On Sunday, with the trio now dressed in Yankees pinstripes, they saw Garcia win yet again with a much different repertoire.
Garcia posted his 150th career victory while Ibanez homered and drove in three runs as New York wrapped up a long and losing homestand by beating the Mariners 6-2.
"For me, it's another win," Garcia said. "Hopefully, more are coming."
Garcia (5-5) hung around for five innings on a sticky afternoon and preserved a one-run lead with his final pitch, retiring Kyle Seager with two runners on base.
A two-time All-Star with the Mariners, the 35-year-old Garcia has since bounced all over the majors. In and out of the rotation this season, he ended a string of three straight losing starts and improved to 150-100.
Garcia wins these days with guile instead of gas. He got the young Mariners hitters to swing at off-speed pitches all around the strike zone.
"He's had to reinvent himself," Ibanez said. "It's really his will and determination that's made him great."

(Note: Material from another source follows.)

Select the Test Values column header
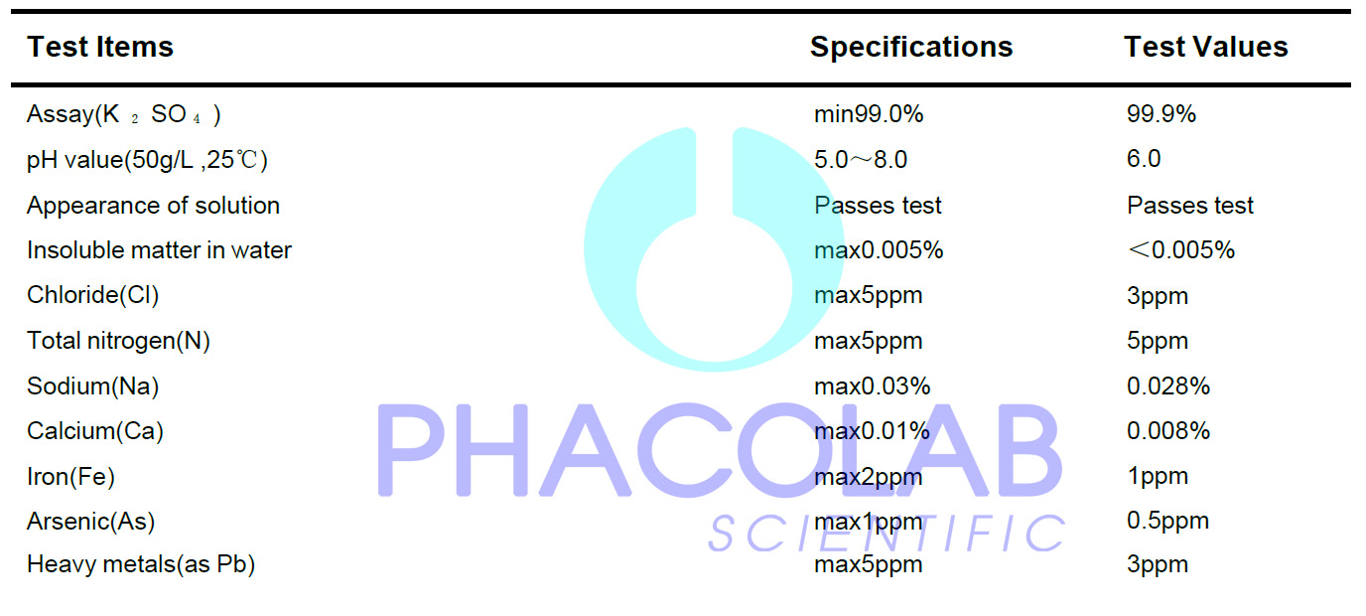1366x616 pixels. pyautogui.click(x=1205, y=47)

Suzuki has seen the transformation, too.
"Back in 2001, he was throwing 95, 96 (mph)," Suzuki said through a translator. "The pitchers who can make that adjustment are going to be successful. Some can't."
The AL East-leading Yankees won for only the sixth time in 16 games. They went 4-5 against Boston, Baltimore and Seattle on their longest stay in the Bronx so far this season. On Monday night, they'll face Tigers ace Justin Verlander in Detroit.
"I still have the record," Garcia kidded.
"We kind of labored through that game there," Mariners manager Eric Wedge said. "We still need to get better with our pitch selection."
Ibanez hit his 15th homer in the fifth, a solo drive off Hisashi Iwakuma (2-3) that put the Yankees ahead 4-2. Ibanez delivered again in the sixth with a two-out, two-run single off Oliver Perez with the bases loaded.
Suzuki continued to be a one-hit wonder.
The Yankees newcomer extended his hitting streak to 12 games, all since being traded from Seattle to New York, when his routine fly got lost in the sun and fell for a seventh-inning double.
Suzuki has gotten exactly one hit in each of those 12 games -- Willy Aybar was the last big leaguer with such an odd streak, getting a single hit in 13 straight for the Dodgers in 2006, STATS LLC said.
Suzuki said he was getting more comfortable with his surroundings. That includes dealing with a tough glare in the outfield, and he looked into the sun for a stumbling catch.
"If it was getting harder and harder every day, I'm not worthy of wearing the Yankee uniform," he said.
Jesus Montero hit a pair of RBI singles for the short-handed Mariners, who had won eight of nine. Shortstop Brendan Ryan was out a day after being hit by a pitch on the left elbow. Mike Carp singled home the game's only run Saturday, then went to California after the game for the birth of his daughter.
The Mariners are the top-fielding team in the majors, though it hardly looked that way in the early innings.
In the first, center fielder Michael Saunders made an ill-advised throw, third baseman Chone Figgins had a ball pop out of his glove and Seager stayed back on the grass on Mark Teixeira's grounder to second and played it into an RBI single.
Derek Jeter added an RBI single in the fourth.
Injured RHP Mariano Rivera, LHP Andy Pettitte, 3B Alex Rodriguez and OF Brett Gardner joined the rest of the Yankees to greet season ticket-holders lined up on the warning track before the game for Photo Day. Pettitte said he was going for another X-ray on his broken left leg, and Girardi said after the game that the longtime ace was "definitely better." The Yankees still hope he can pitch again in September. Girardi said it was "99.9 percent" certain Rivera (torn right knee) wouldn't return this year and that there was a chance the speedy Gardner (right elbow) could be activated next month, if only to pinch run. ... Carp is expected to rejoin the team Monday night in Baltimore. Wedge said Ryan's injury is day-to-day.